Protesters wearing orange suits and masks of President Barack Obama demonstrate outside the U.S. embassy in London Jan. 11, on the 11th anniversary of the opening of the prison in Guantánamo Bay, Cuba. (Newscom/EPA/Facundo Arrizabalaga)
We all blunder. Some of us get to do in print, as I did in an Oct. 3, 2008, NCR column titled "Obama is just another Democrat." How wrong I was. On multiple issues, Barack Obama's policies reveal he is just another Republican. Obama's heart may be on the left but his mind is barnacled on the right.
- Gun control. At a March 28 White House gathering of mothers who lost children to gun violence, Obama called on Americans to "raise your voices and make yourselves unmistakably heard." On legislation, don't let Congress "get squishy." He should have added, "As I am." His calls for universal background checks are politically low-risk, considering that, in his words, "90 percent of Americans" support them. He is tepid, at best, when confronting the gun hawks by speaking frankly on the madness of allowing Glocks -- the semi-automatic used in the Tucson, Ariz., massacre in 2011 -- to hold 17 bullets. "What we're proposing is not radical," Obama says apologetically, lest he offend Harry Reid, the NRA-supporting Senate majority leader. How many mass-killings will it take for Obama to actually get radical, sensibly so, and call for a ban on all guns? That's a sure loser, of course, but better to go down in defeat with honor than throw up your hands or throw in the towel as President Squishy.

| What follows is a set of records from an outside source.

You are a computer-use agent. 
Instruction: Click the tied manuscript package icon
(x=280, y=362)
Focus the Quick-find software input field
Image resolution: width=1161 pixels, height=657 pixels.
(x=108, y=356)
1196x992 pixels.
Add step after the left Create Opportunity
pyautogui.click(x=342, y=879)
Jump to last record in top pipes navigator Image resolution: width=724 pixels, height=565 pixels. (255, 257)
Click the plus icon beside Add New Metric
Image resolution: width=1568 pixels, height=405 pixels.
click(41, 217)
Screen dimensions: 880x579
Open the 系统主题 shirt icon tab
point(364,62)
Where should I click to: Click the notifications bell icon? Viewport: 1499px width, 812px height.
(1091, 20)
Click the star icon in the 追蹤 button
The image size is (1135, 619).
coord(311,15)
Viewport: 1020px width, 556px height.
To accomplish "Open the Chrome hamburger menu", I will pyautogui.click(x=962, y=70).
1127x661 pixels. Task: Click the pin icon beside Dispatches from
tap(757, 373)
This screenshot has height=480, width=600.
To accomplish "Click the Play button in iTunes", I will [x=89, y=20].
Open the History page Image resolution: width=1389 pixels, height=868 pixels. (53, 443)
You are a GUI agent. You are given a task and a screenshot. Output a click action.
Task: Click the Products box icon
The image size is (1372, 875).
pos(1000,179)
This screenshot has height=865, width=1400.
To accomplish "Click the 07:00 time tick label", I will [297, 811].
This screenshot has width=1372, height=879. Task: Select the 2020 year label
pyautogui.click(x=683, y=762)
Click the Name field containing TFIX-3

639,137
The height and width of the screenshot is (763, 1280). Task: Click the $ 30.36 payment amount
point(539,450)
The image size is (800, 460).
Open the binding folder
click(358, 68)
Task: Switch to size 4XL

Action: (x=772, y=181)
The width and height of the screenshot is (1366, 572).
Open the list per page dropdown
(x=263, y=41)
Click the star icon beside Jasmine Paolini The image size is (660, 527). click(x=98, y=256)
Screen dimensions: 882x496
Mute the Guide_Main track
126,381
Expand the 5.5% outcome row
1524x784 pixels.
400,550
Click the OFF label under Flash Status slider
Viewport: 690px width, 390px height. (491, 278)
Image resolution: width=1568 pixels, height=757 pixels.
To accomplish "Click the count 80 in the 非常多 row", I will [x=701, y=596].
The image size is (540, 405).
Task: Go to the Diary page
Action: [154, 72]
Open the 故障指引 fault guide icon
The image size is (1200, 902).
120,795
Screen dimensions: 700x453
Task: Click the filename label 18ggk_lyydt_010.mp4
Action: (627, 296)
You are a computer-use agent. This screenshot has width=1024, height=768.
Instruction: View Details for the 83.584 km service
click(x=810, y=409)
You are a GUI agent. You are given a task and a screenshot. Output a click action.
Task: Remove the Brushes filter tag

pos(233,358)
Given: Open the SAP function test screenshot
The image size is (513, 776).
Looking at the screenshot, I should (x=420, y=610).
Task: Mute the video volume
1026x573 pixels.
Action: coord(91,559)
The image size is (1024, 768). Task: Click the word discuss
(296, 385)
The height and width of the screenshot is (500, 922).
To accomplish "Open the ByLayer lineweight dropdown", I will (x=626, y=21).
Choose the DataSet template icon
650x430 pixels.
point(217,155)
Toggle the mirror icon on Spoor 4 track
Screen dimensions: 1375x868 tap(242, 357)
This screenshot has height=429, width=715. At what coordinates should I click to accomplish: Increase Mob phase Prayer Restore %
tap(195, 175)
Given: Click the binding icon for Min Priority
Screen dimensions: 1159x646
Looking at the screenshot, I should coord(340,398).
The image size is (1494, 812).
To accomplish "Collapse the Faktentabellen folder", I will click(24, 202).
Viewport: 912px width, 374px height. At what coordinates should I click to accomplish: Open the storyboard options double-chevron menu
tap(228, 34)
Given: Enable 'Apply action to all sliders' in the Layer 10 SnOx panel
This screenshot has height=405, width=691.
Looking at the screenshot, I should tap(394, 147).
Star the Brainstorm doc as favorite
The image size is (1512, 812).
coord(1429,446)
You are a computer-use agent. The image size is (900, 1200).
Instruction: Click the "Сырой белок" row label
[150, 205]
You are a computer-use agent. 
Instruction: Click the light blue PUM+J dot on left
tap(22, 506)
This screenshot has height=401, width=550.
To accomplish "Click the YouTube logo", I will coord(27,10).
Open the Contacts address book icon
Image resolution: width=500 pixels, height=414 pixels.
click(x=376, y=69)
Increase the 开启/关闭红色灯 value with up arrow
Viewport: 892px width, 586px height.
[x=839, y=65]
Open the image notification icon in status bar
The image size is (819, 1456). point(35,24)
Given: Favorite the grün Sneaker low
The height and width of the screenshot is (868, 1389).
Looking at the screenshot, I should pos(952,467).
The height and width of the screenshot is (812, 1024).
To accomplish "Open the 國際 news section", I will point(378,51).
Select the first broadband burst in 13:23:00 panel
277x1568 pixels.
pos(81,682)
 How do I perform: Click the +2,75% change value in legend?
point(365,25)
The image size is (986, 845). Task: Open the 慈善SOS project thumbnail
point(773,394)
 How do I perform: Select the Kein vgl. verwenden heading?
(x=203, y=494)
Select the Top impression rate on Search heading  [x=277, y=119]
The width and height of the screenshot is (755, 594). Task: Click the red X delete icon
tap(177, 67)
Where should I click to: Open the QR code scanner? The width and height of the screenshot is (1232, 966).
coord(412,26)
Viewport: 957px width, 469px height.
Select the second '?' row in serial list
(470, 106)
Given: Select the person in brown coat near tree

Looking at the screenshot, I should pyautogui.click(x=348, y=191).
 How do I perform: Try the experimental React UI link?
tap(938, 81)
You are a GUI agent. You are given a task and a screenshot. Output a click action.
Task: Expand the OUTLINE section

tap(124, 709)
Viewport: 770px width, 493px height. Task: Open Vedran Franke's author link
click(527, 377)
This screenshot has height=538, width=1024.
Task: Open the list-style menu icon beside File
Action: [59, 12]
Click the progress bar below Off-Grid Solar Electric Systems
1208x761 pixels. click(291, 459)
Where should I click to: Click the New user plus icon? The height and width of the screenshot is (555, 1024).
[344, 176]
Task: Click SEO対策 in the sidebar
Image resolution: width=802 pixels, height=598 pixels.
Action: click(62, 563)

- Inclemency. In early March, Obama pardoned 17 people for nonviolent offenses, ranging from forging a money order to minor food stamp fraud. Most crimes were committed years ago. Only five had served time in prison. The rest had been fined or put on probation. In his first term, Obama pardoned only 22. At this pace, among modern presidents Obama will rank as the stingiest. Bill Clinton granted 396 pardons, George W. Bush 189. What a crowning achievement for Obama: being to the right of Bush. He out-Republicaned a Republican.
- Guantánamo. As a candidate in 2008, Obama became all but hoarse vowing to close the Guantánamo Bay, Cuba, prison. He was one with his Republican rival, Arizona Sen. John McCain, who said he "strongly" favored the closing. On Jan. 22, 2009, fresh to the Oval Office, Obama signed an executive order that the prison would be shut within a year. Two years later, with the hellhole still caging people who had no access to lawyers or family visits, Obama signed another order: calling for "a process to review" individual cases. No results have happened, as meaningless as the process was.
At a cost of nearly $177 million in 2013 to contain 186 men, Guantanamo is America's most expensive prison -- a tab of nearly $1 million a year per inmate. In keeping the place running, Obama is one with congressional Republicans who are hot for cost-cutting but not where it could matter.
- Drones. It was left to Rand Paul, the filibustering freshman Republican senator and tea party darling from Kentucky, to decry Obama as ruthless in the use of pilotless bomber planes. Earning much less publicity is a damning essay in the current issue of the conservative magazine The National Interest by former Sen. Jim Webb (D-Va.) who served four years in Ronald Reagan's Department of Defense. He writes: "President Obama has arguably established the authority of the president to intervene military virtually anywhere without the consent or the approval of Congress. … It is not hyperbole to say that the president himself can now bomb a country with which we maintain diplomatic relations. … We know he can because he has already done it."
- Military spending. During Senate hearings on Chuck Hagel, Obama's choice to run the Pentagon, the former Republican senator from Nebraska found himself attacked by angry Republican senators, ones who eat their own. A major Hagel offense? He once stated the easily documented obvious: The military budget is "bloated." When announcing the Hagel nomination, Obama could have said that the bloating days were over for the Pentagon and its buddy contractors. But Obama, sticking with platitudes about Hagel's Vietnam War record, said nothing.
Shortly after, a Harvard University study reported that the bloating was well beyond what had previously been imagined: The total cost of the Iraq and Afghan wars will be close to $6 trillion. Like any patriotic Republican politician, Obama has yet to say what a waste.